I'm pretty sure that water is also made of atoms. And body water percentage is around 60 in terms of weight.
Vaughn
not rated yet May 24, 2010
These folks really need to hook up with the folks working on DNA-based pattern assembly. It may cause a 'scaling' up in size, but it's the only likely means of fabricating large scale circuits efficiently. Might even suggest a switch to a graphene substrate at the same time :)
magpies
not rated yet May 24, 2010
So what happens if this device gets "bumped"? Are the bonds between the atoms really strong?
RobertKarlStonjek
not rated yet May 24, 2010
If RadioShack sold these transistors at 1c for a million of them, they could fit around a quintillion dollars worth in a standard component tray (one quintillion=one million million million or 10^18, assuming around one pound of components on the tray)...and don't think you can stash a few in your pocket and sneak out of the shop!!...
Parsec
not rated yet May 25, 2010
And if they cost 2c to make a million of them, they could run a deficit close to the national debt in seconds!
thematrix606
not rated yet May 28, 2010
The billion dollar question is: If you build it, will it run Crysis?

Yes: go to finish, acquire 1 billion dollars.
No: go back to start, all your base are belong to us!
Quantum_Conundrum
not rated yet May 29, 2010
I think you underestimate the rate at which innovations develope. Far underestimate it.


Agreed, seeing as how this is silicon and essentially the same core technology as existing computers, it's likely to be on the shelf in a year or two...

And just to put this in perspective, if the transistor is 1/10th as wide, then that means you can theoretically put 100 times as many transistors in the same 2 dimensional area.

The billion dollar question is: If you build it, will it run Crysis?

Yes: go to finish, acquire 1 billion dollars.
No: go back to start, all your base are belong to us!


It would take centuries for a game development company to program a video game that uses a 4nm architecture's entire potential by design...

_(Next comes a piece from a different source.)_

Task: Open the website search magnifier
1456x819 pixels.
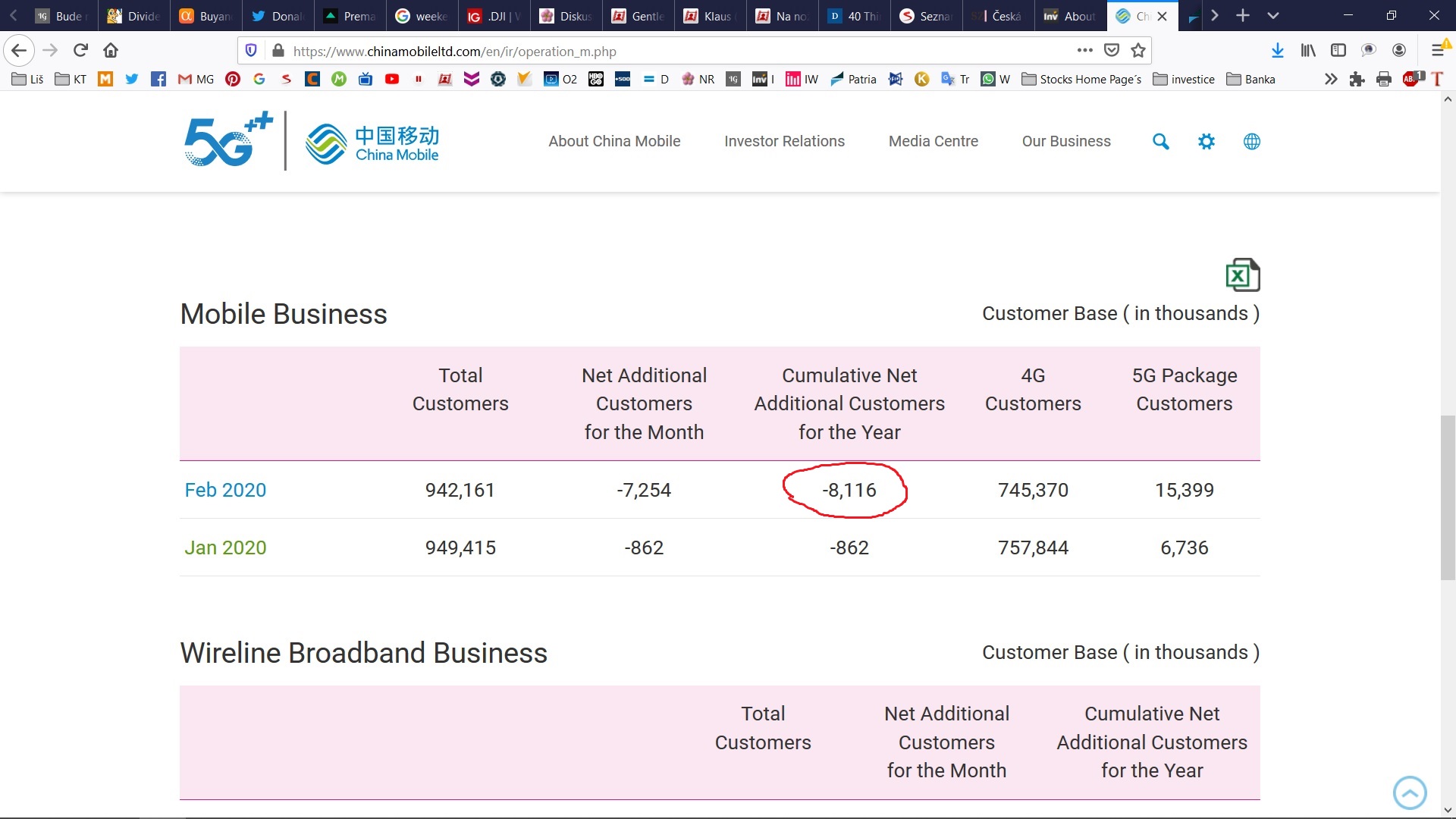Action: [1160, 142]
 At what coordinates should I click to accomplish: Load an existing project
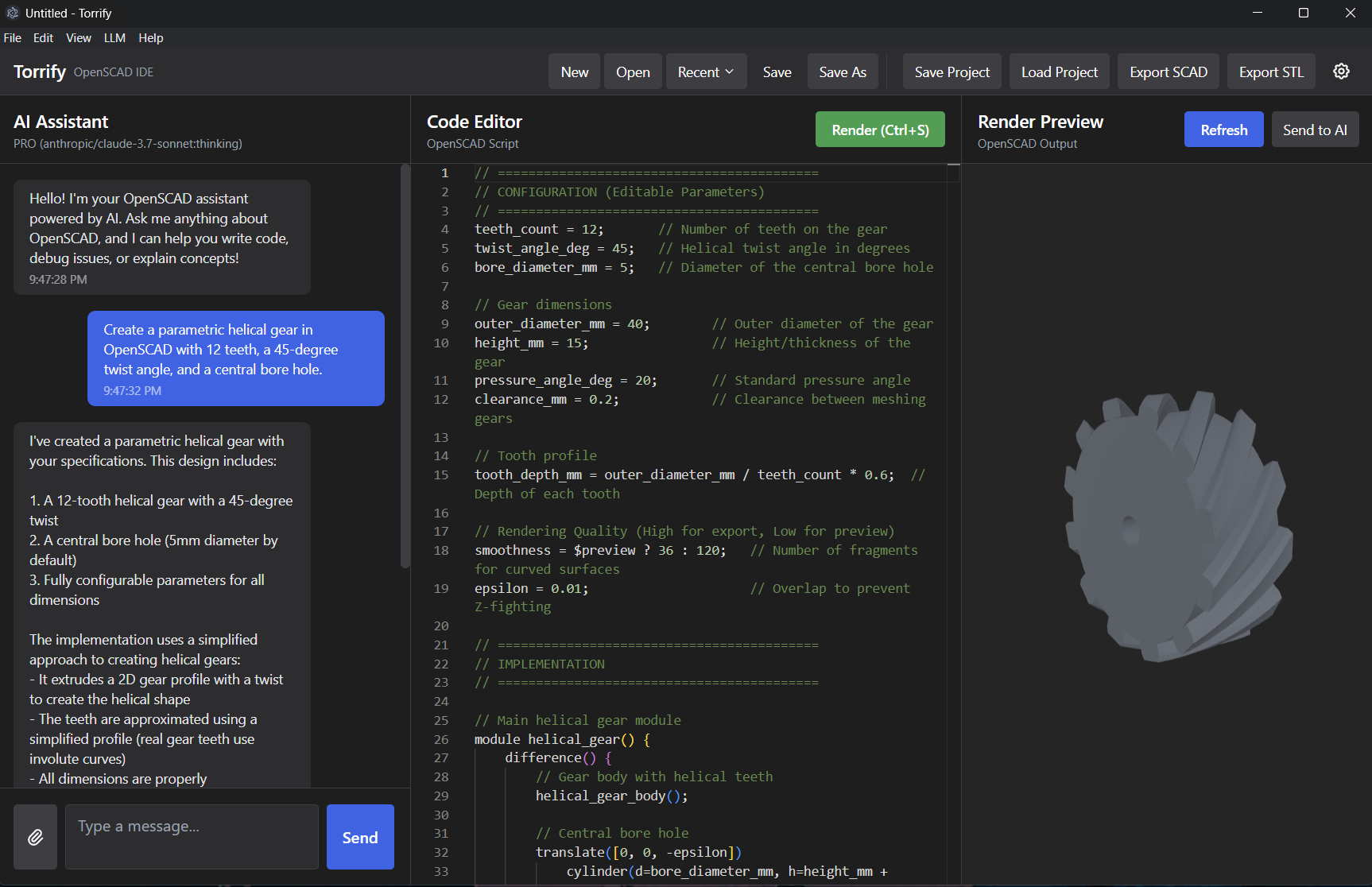(1059, 71)
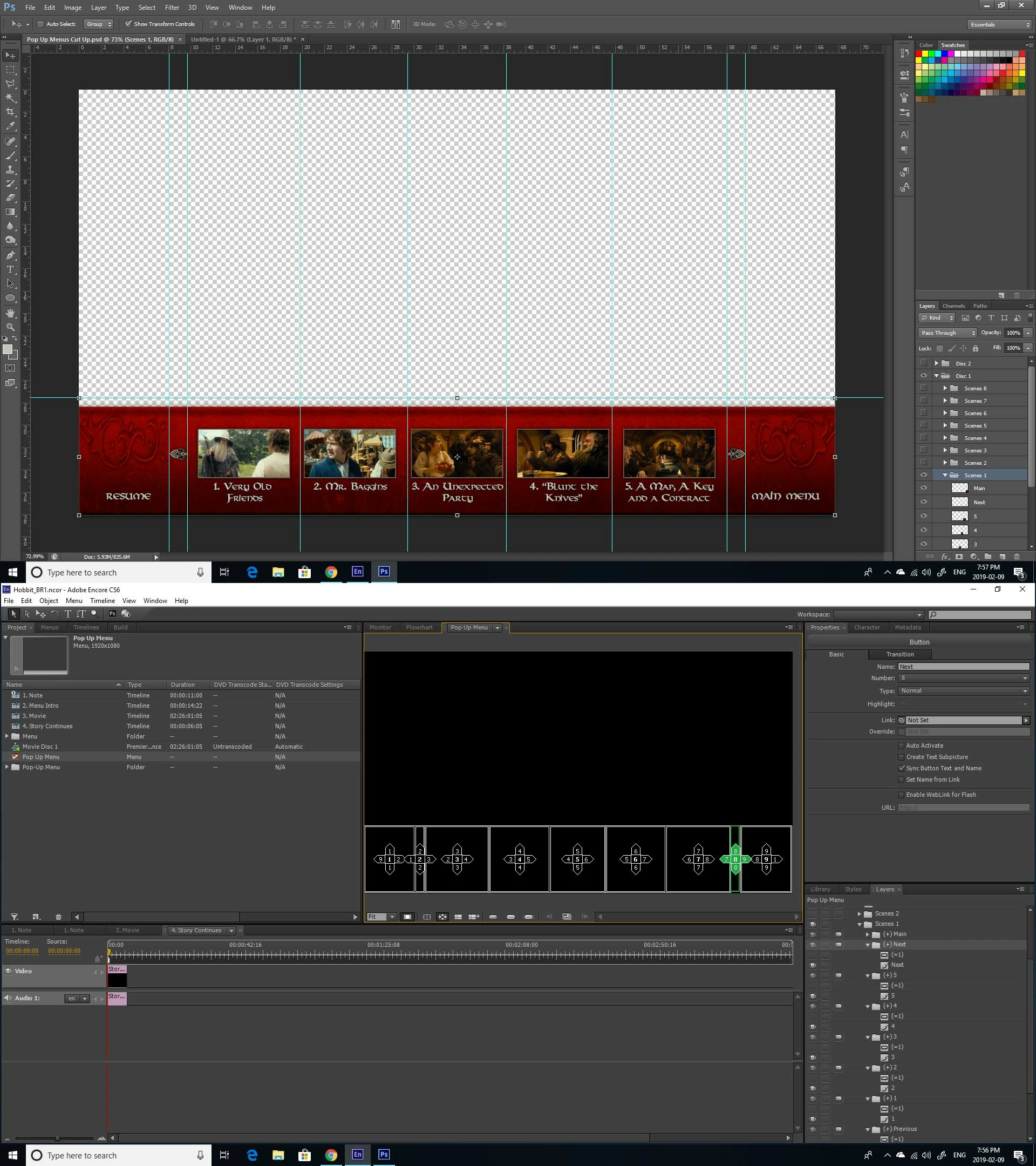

You could still bog it down with intentional memory leaks or something, but "by design" would take a game or a simulation far, far more complex than anything even remotely on the market today.
Quantum_Conundrum
not rated yet May 29, 2010
They will have "processor ports" on motherboards which will work much like video cards do now.

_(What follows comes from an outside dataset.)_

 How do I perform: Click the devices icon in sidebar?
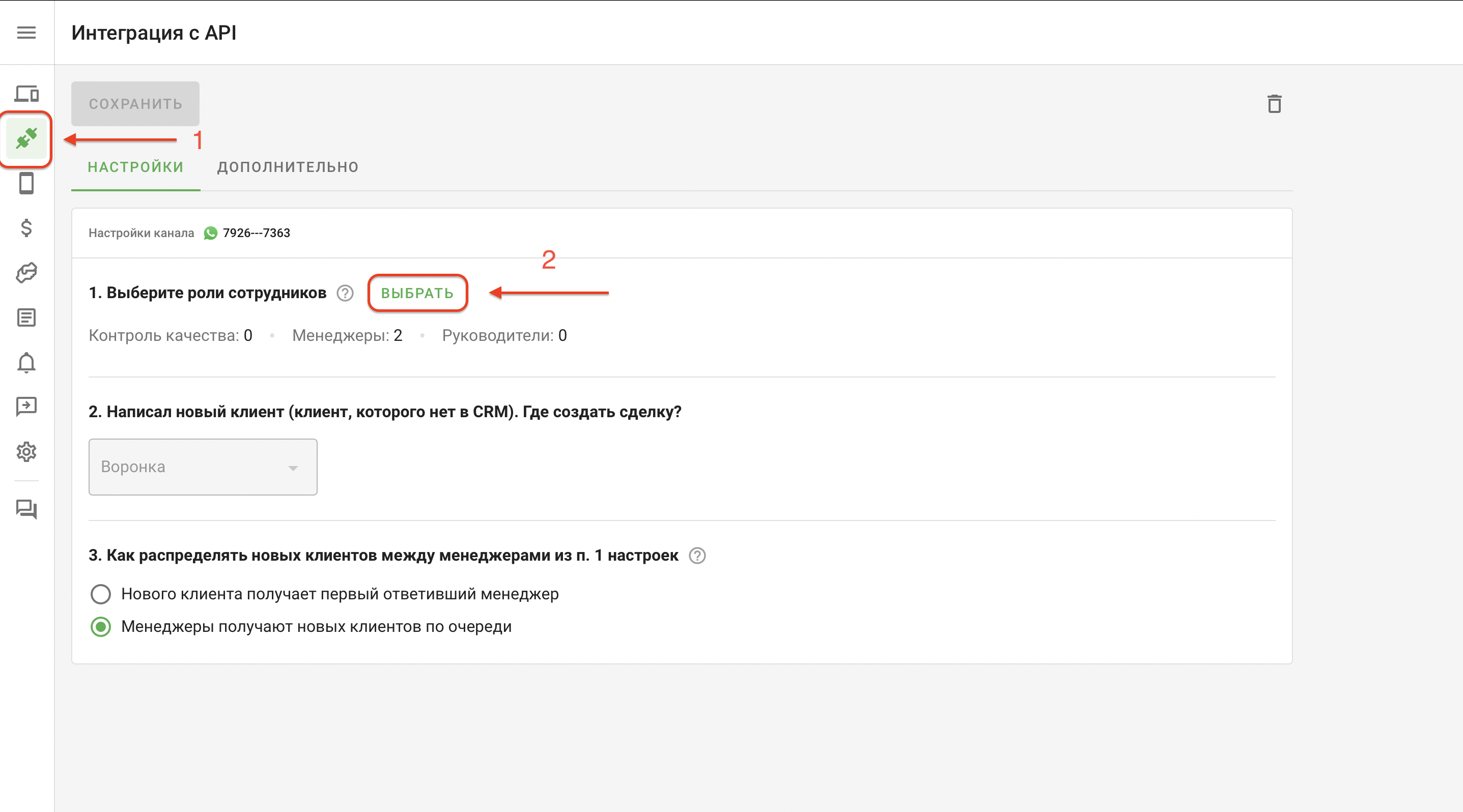(x=26, y=93)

You'll be able to just plug in a card with like 256 * 4nm processors and a terrabyte of ram built in, and your motherboard will have like 4-8 ports crammed in the space where the entire 4 core or 8 core processor is now...
PinkElephant
not rated yet May 29, 2010
It's a loooong way from painstakingly assembling a single transistor by nudging individual atoms around with an atomic force microscope tip, to manufacturing of VLSI circuits containing billions of such transistors, with mere seconds of assembly time per processor.

Then there's the issue of noise. With a transistor so small, you're going to have all sorts of spurious signals getting through, due to just thermal noise. The operating voltage (from source to sink) across such a transistor would have to be incredibly tiny, to avoid causing a breakdown and/or electron tunneling currents. Tiny voltages again run up against over-threshold noise issues.

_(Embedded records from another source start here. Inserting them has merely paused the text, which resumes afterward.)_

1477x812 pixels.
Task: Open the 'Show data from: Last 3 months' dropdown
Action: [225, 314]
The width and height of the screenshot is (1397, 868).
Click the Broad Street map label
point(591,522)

And then there are thermal problems with packing so many tiny transistors close together, and trying to deliver current to all of them. The thinner a wire, the greater its resistance. And dissipating heat is already a problem with 32 nm manufacturing nodes; at 4 nm it's absolutly insurmountable with current state of the art methods.
Quantum_Conundrum
not rated yet May 30, 2010
Pink Elephant:

Thermal problems can be handled by "rotating" the processors. I.E. have some in a "sleep mode" while others work, and then as temperatures rise swap them in and out.